How you look at current unemployment depends on what your expectation is. The unemployment level showed an unexpected rise in January, jumping by 23,500 - but on the other hand, the current unemployment level of 2.46 million is much lower than the three million or more that many experts had predicted.

There are various reasons why unemployment is currently lower than expected. One is that many employees have accepted a reduction in their working hours, realizing that this is preferable to losing their jobs altogether. Similarly, many people have accepted pay freezes, or even cuts, to keep their jobs - this is a realistic acceptance of the pressures that employers are facing, and a big change from the last recession, in the early-1990s.

The government has also taken action designed to keep unemployment down, including extra funding for Jobcentre Plus, and subsidising work for young people through the Future Jobs Fund.

However, many experts fear that the recession may have a sting in the tail, with another dip before we finally start to climb out of it. So if you are employed, but are concerned that your employer might be downsizing, cost-cutting, merging or selling, what can you do to protect your position or make yourself more employable should you lose your job?

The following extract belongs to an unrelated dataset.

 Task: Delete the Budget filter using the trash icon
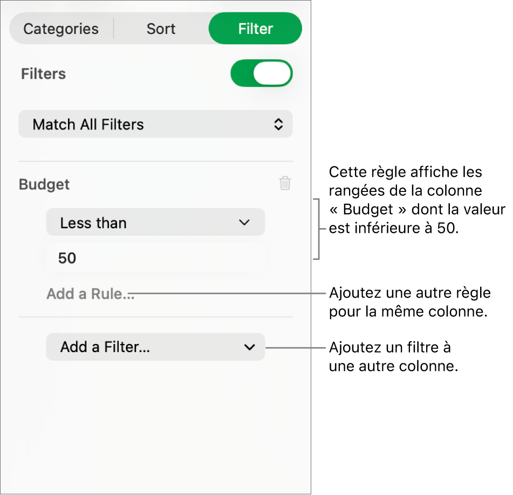coord(285,184)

  • Show a positive attitude: Don't get caught up with people who are moaning and complaining or spreading rumours. If your bosses are considering who to keep and who to get rid of, employees who show a 'can do' attitude are more likely to be retained.

  • Work hard: Similarly, when a company is unsettled, many employees find it hard to stay focused or keep motivated. This is not the time to be arriving late or taking long lunch hours. Instead, try and put in some extra effort - give your bosses a reason to keep you on.

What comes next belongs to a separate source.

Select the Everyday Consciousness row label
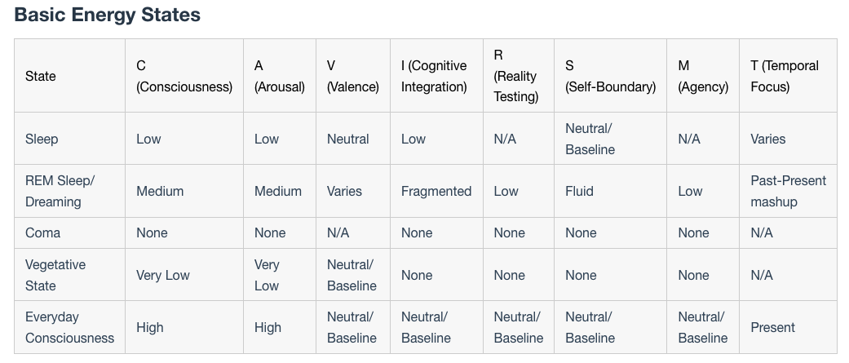 pyautogui.click(x=70, y=327)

  • Be flexible: If companies are downsizing or laying people off, then those employees who remain will need to be flexible. Show yourself willing to take on whatever is required and you will make yourself one of the "indispensables". How do you do it? Volunteer when help is needed, take on more work or more responsibility, show you can cope with whatever comes your way.

  • Update your skills: We live in a world where up to date skills are a vital part of most jobs. Take the opportunity to update yours before the axe falls. Finding a good course that you can take in your own time will not only make you more of an asset to your current employer, it will also put you ahead of the curve should you find yourself out of work.

  • Update your CV: Hope for the best, but be prepared for the worst. Even if you are not actively looking for a new job yet, it is still a good idea to keep your CV updated. If you have added new responsibilities, changed your job title, or updated your skills, be sure to add them to your CV.

When companies are struggling, some issues are out of your hands, but by planning ahead you will increase your chances of staying in regular employment.